### Exercise description
Keep only the lines of the listing that include the word "agent", and copy them.

### Input records
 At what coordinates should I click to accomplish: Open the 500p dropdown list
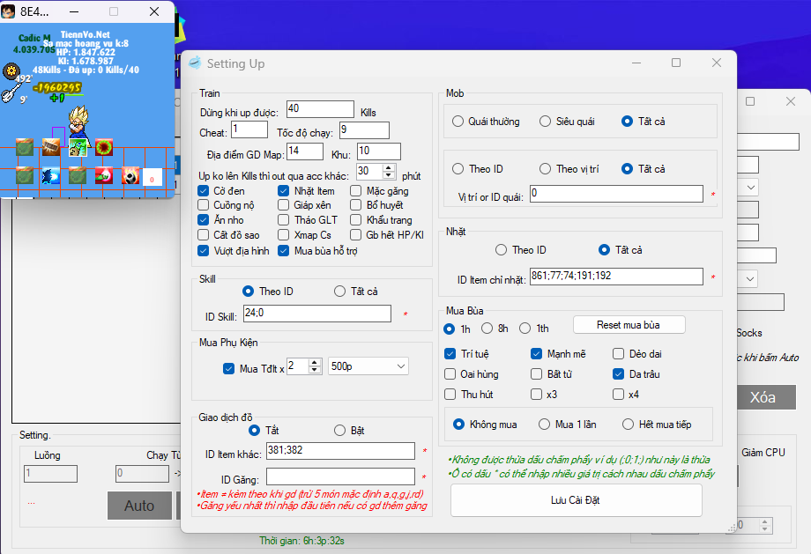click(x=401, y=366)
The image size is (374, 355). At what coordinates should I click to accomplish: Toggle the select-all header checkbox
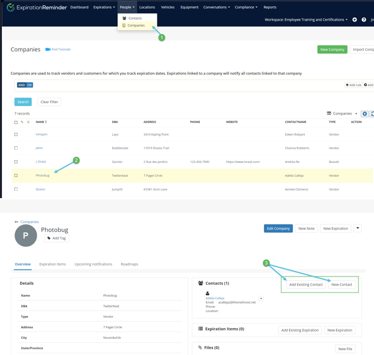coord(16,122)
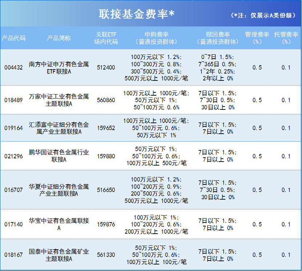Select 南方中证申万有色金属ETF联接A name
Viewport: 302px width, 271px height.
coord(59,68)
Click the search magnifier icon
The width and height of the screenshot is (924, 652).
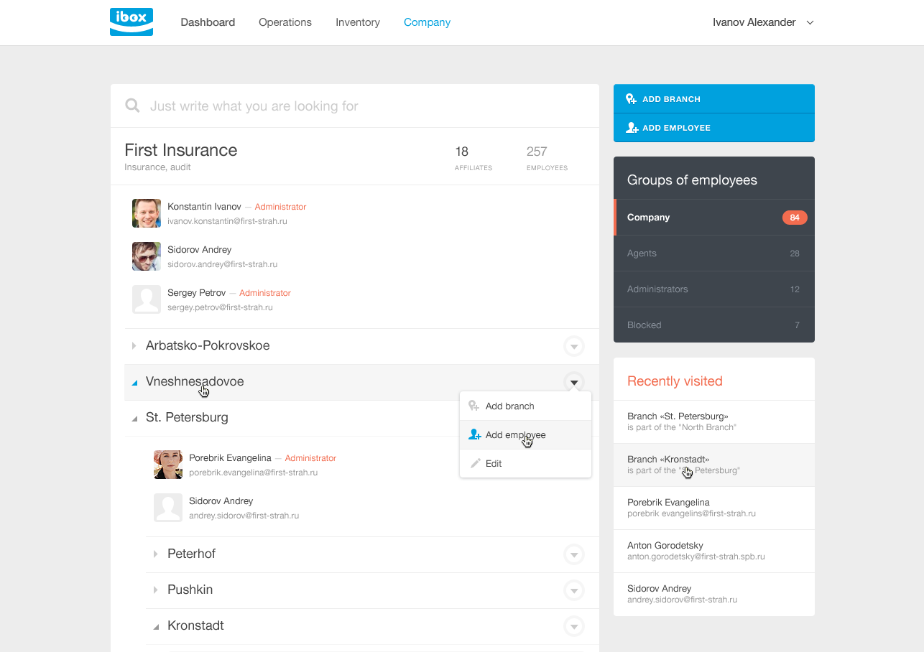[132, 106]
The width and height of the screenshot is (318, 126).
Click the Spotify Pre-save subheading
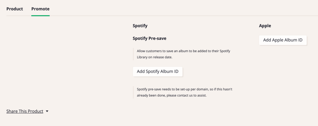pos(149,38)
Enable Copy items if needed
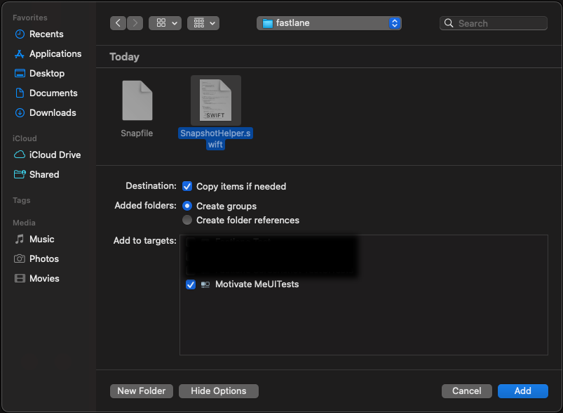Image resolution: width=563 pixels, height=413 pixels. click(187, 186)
...
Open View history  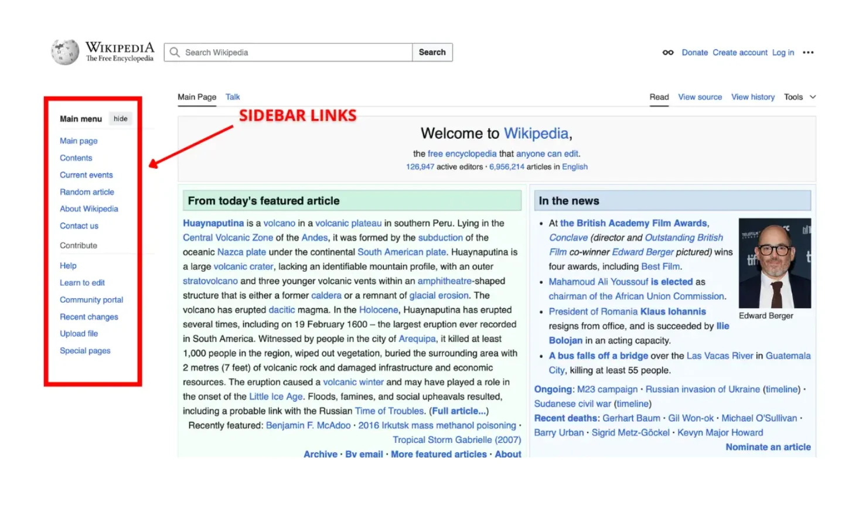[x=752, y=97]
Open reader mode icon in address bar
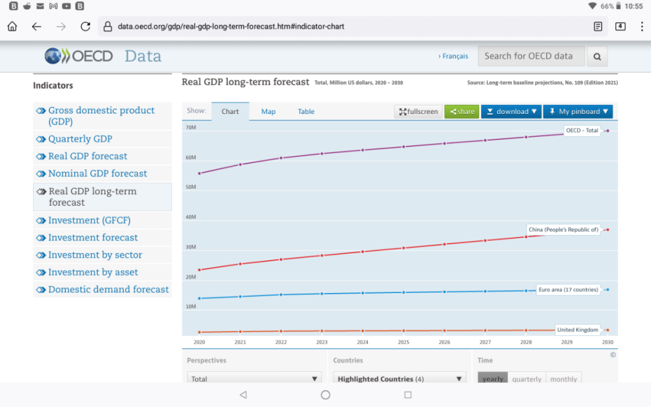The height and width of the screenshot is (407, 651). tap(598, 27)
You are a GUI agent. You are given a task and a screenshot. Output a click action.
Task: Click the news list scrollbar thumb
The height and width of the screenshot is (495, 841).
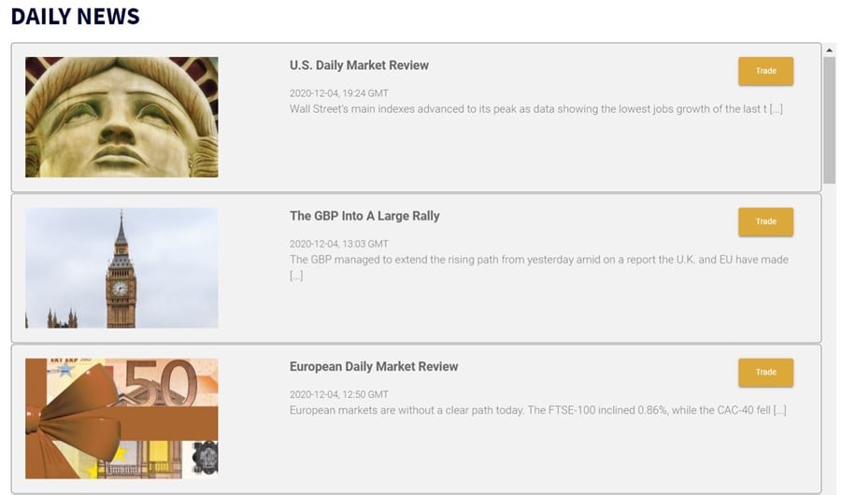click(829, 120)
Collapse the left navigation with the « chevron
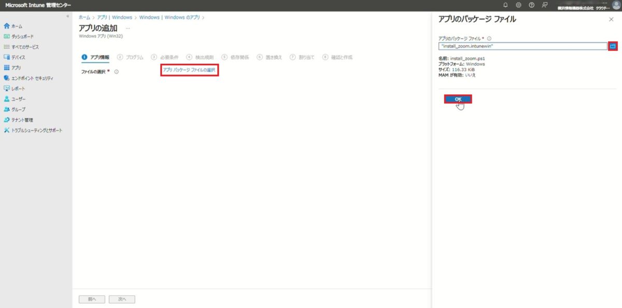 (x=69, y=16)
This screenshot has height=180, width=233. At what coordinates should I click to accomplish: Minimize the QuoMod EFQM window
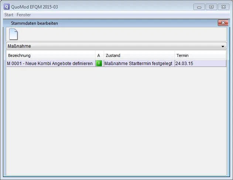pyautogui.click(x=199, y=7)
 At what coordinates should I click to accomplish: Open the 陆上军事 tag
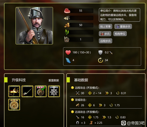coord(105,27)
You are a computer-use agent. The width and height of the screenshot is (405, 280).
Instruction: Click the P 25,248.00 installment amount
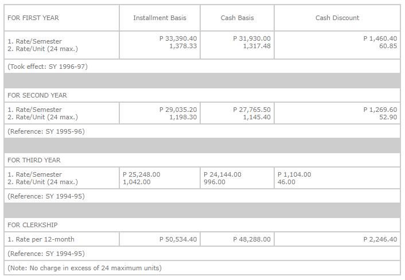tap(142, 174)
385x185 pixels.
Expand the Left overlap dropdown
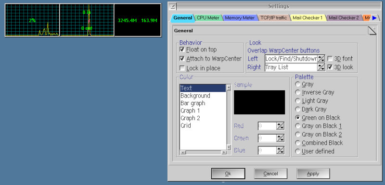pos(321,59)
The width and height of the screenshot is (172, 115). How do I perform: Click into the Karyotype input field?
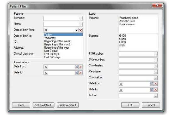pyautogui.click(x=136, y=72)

### Answer to this task
You are a GUI agent. You are given a task and a screenshot. Output a click action.
You are a computer-use agent. The width and height of the screenshot is (405, 280).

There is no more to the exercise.